Testing Testing 1,2,3…

How should we be assessing our pupils? Why are we assessing and for who’s benefit?

I am currently teaching two S1 Science classes, being the sole teacher of one and teaching the other two periods from three. Several week ago, I announced to each of these groups in turn that they would shortly be sitting a written end of unit assessment for the topic they had just finished. The response from one of these classes left me thinking:

Why do we have so many Science tests?

How come we have had three Science tests already and hardly any in other subjects?

Both classes, in little over a term, have completed three summative end of unit tests as well as a skills assessment at the very beginning of their first year. What purpose have these tests served?

The skills assessment which pupils undertook allowed us to look at their problem solving skills and their ability to identify and perform tasks with common practical equipment. This will be used, in conjunction with a second skills assessment, to measure how the practical and problem solving abilities of this current cohort improves (hopefully!) over the course of the year. But what of the summative written tests?

Each topic thus far has been accompanied by its own test. 30 marks, split into knowledge & understanding and problem solving. There has been some remedial work carried out with each assessment, by way of reviewing answers which are incorrect and attempting to fill in gaps in knowledge but what are they measuring? For me, the method of questioning being employed is allowing those pupils who are able to remember facts and figures to flourish while it doesn’t appear to be doing much, if anything, to improve the confidence of those who may struggle with recall. Indeed these pupils are the ones who display anxiety when it comes to sitting these tests and receiving their mark in return.

How can we change this? How can we allow student to demonstrate understanding rather than questioning it? Science is a wondrous subject. It is a curricular area where pupils can easily identify with and are constantly reminded of pioneers who go beyond the realms of what was once considered possible to prove new theories and to test new ideas. Why shouldn’t their assessments match this and test the imagination, ingenuity and understanding of our pupils over their ability to regurgitate facts and figures?

With this in mind, I have come up with an idea for assessment. Having completed their unit assessment, both classes will now spend the next week working on a project. I believe engagement in this task will give a much clearer view of progression and allow pupils to demonstrate their gained knowledge and understanding of the current topic while displaying their ability to present information, use problem solving and analytical skills to make informed judgements and decisions.

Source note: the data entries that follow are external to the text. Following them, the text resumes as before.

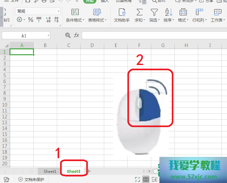
Task: Switch to the Sheet1 tab
Action: click(50, 171)
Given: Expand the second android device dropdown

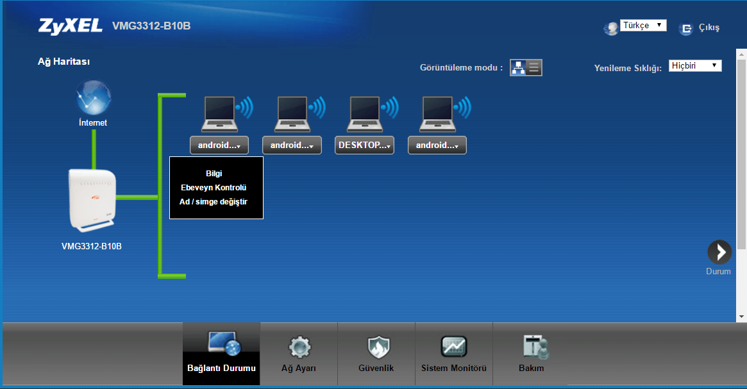Looking at the screenshot, I should 292,145.
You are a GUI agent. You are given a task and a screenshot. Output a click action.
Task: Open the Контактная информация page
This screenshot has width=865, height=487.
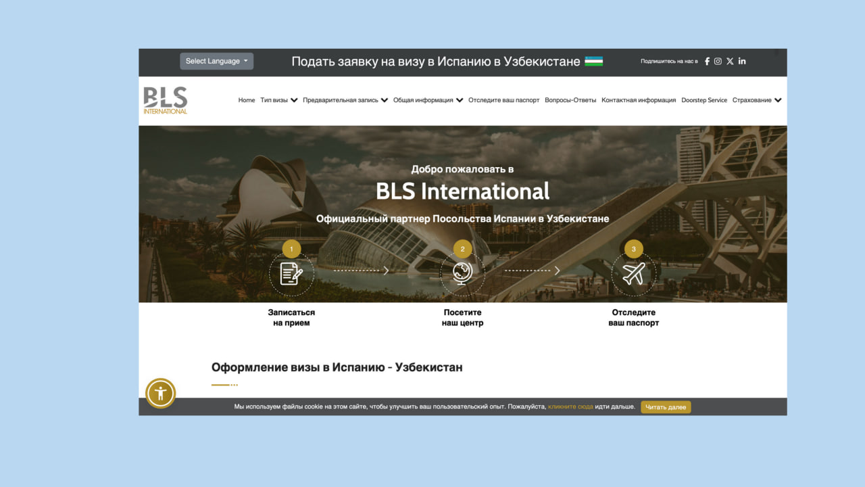639,100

I am very keen to see the outcome of this work and I am geniunly intrigued as to whether pupils who have struggled thus far with testing have been allowed to flourish by undertaking an alternative form of assessment in a much less pressured environment. Only time will tell, but I certainly hope they are as keen as I am to undertake the task.

4 thoughts on “Testing Testing 1,2,3…

  1. Bill Harris

    Thank you for sharing your ideas and prezi. I agree with your sentiment about the use(fulness) of summative testing. I have been working with some Science teachers in our Dept where S1 pupils research a theme – but given at the begining of each new science topic as homework. S1 Pupils have 2 weeks to complete research which is peer assessed during class time. So far pupils seem to like this way of working. The gist of it has been posted in Pedagoo resolutions – Engagment in Homework.
    Please keep updating this blog – It would be great to find out how the puipls get on this project work

  2. Fearghal

    Great post Kevin.

    The other aspect of this is that assessment in CfE is supposed to allow opportunities for students to demonstrate how well they respond to challenge and if they can apply their learning as well as demonstrating the breadth of knowledge they have developed. Your projects could be constructed and assessed in such a way to allow for this (and as this is in policy it could help argue your case should anyone question your approach).

    One of my key pieces of learning over recent years is the potential of the project to allow students to demonstrate their depth of understanding. I think in the past I was too guilty of treating projects as pure fun and bordering on time fillers. I think this is best evidenced by my change in approach to success criteria for projects. Once upon a time this would always be things like neat & colourful etc. whereas I now tend to have quite challenging content related criteria as well as some skill related criteria also.

    We’ve been doing a lot of work with our new S2/3 courses to not only have a project element to the assessment, but to use this as the whole thrust of the topic. The first thing we do is introduce the project, discuss the success criteria and what they will need to know to be able to complete the project. The students then quite often treat the lessons as resources to doing a good project, instead of something they have to sit through if that makes sense?

    Good luck! Let us know how it goes.

  3. Sarah

    Hi
    I’ve been asking some of these questions from a primary Additional Support class setting.
    I know from observations, from dialogue, from the engagement of the groups I work with and from comments from children, colleagues and parents, that many aspects are positive.

    I particularly like
    “How can we allow student to demonstrate understanding rather than questioning it?”
    Thanks for putting it this way……….I feel I’m thinking positively now rather than in a spiral!
    Where learners are invited to demonstrate what they understand in multi media ways it really helps those who find writing things down a significant challenge. Their input to a group can be positive and from a different perspective.
    I love your project and look forward to hearing more in the weeks ahead.